Honnêtement, je ne sais pas comment les institutions ne peuvent pas être intrinsèquement néfastes, si vous le savez, dites-le-moi. Mais ce qui m’importait, c’était de montrer que les comportements du docteur et des deux femmes de l’université qui s’occupent d’Agnes ne sont que les symptômes d’un problème plus endémique. Il ne s’agit pas de morale personnelle, ils ne font que leur travail.

Vous êtes-vous inspiré·e d’œuvres qui abordent ces sujets pour écrire ?
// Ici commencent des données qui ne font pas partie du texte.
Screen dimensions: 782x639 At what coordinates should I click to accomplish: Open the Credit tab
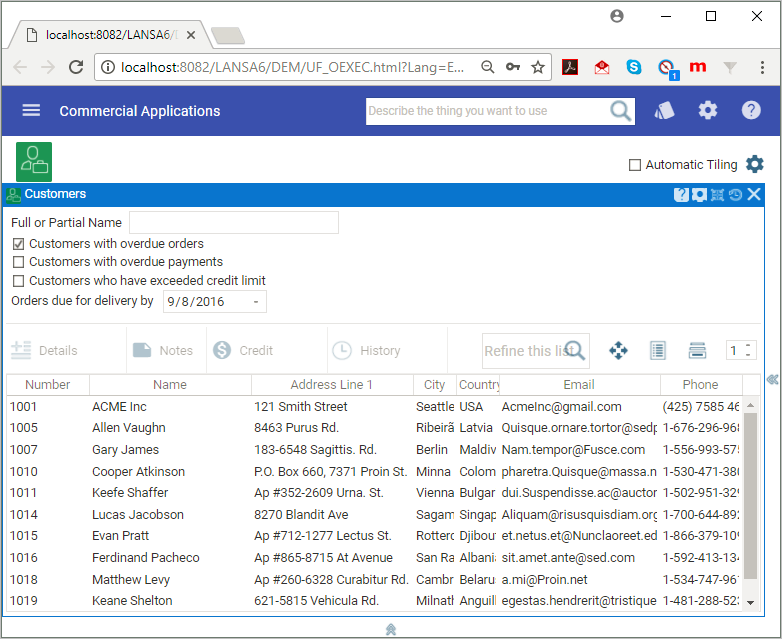[243, 350]
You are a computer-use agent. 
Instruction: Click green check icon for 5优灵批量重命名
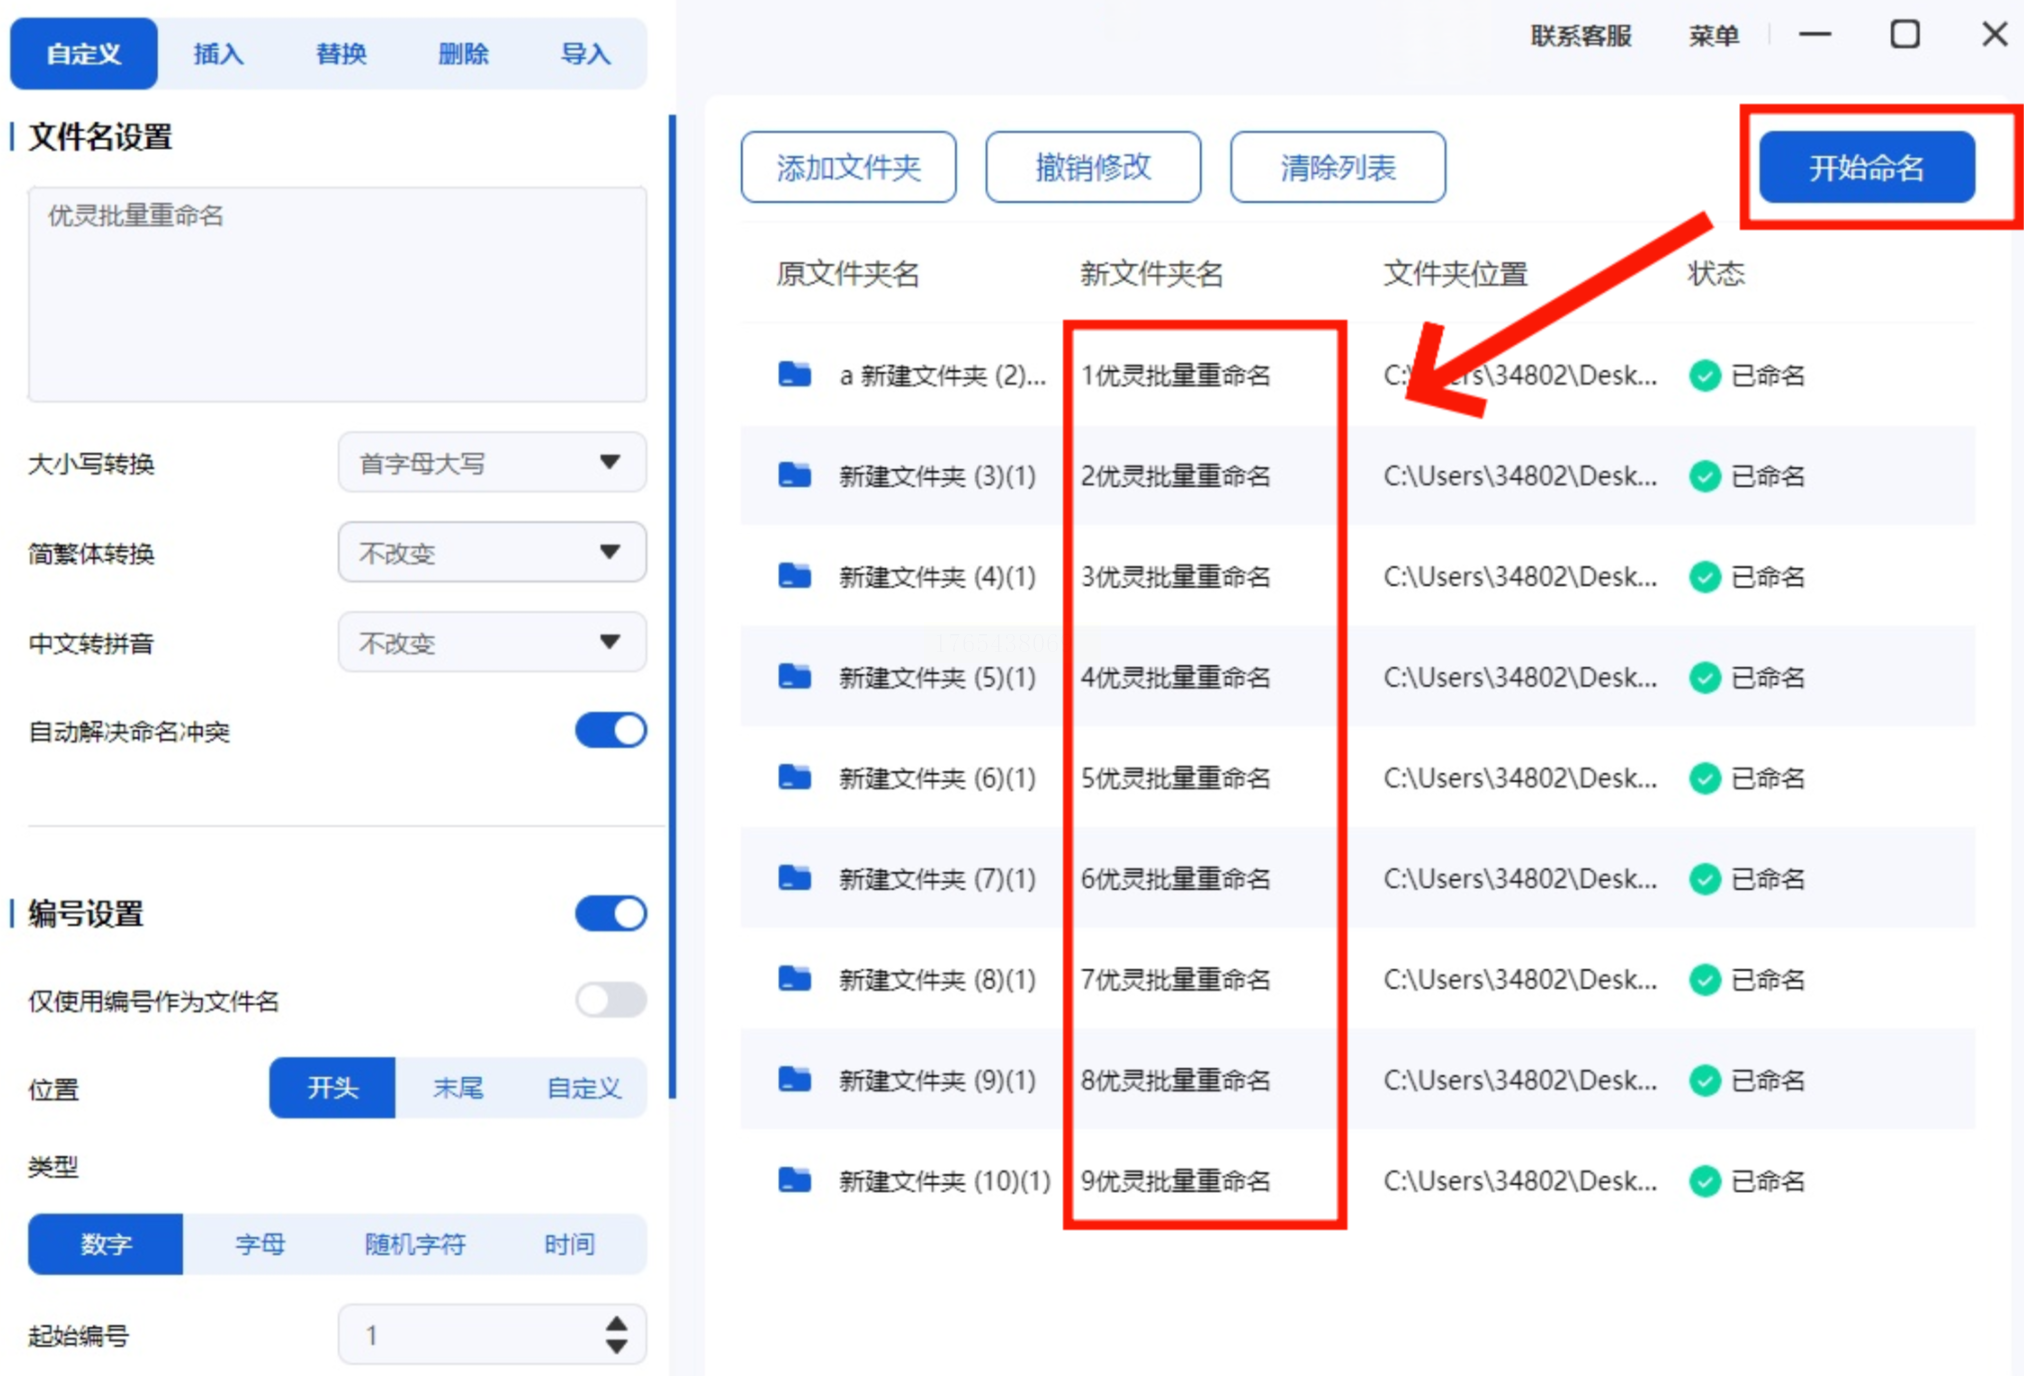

De beaucoup de livres, surtout. Lolita de Vladimir Nabokov m’a beaucoup marqué·e par exemple, c’était une lecture puissante à plusieurs égards et je voulais l’intégrer au récit. Surtout par rapport à un élément en particulier, le moment où Humbert Humbert se rend compte que Lolita a une intériorité, qu’il l’a peut-être objectifiée et détruite de bien des manières. Pour retraduire cela, j’ai beaucoup travaillé avec Louis Cancelmi [ndlr : le comédien qui interprète l’agresseur d’Agnes], un acteur brillant. Nous ne voulions pas que son personnage semble louche dès le début, plutôt qu’il ait l’air d’un homme chaleureux qui la respecte. C’est dans ce genre de relation qu’il y a une vraie trahison.  

Et de cinéastes ? 

La·e scénariste non binaire Jane Schoenbrun m’a beaucoup appris sur la façon de faire un film. J’adore aussi le travail de Kelly Reichardt, Aftersun de Charlotte Wells et Mademoiselle, de Park Chan-wook. C’est un film si beau, si triste et si queer. 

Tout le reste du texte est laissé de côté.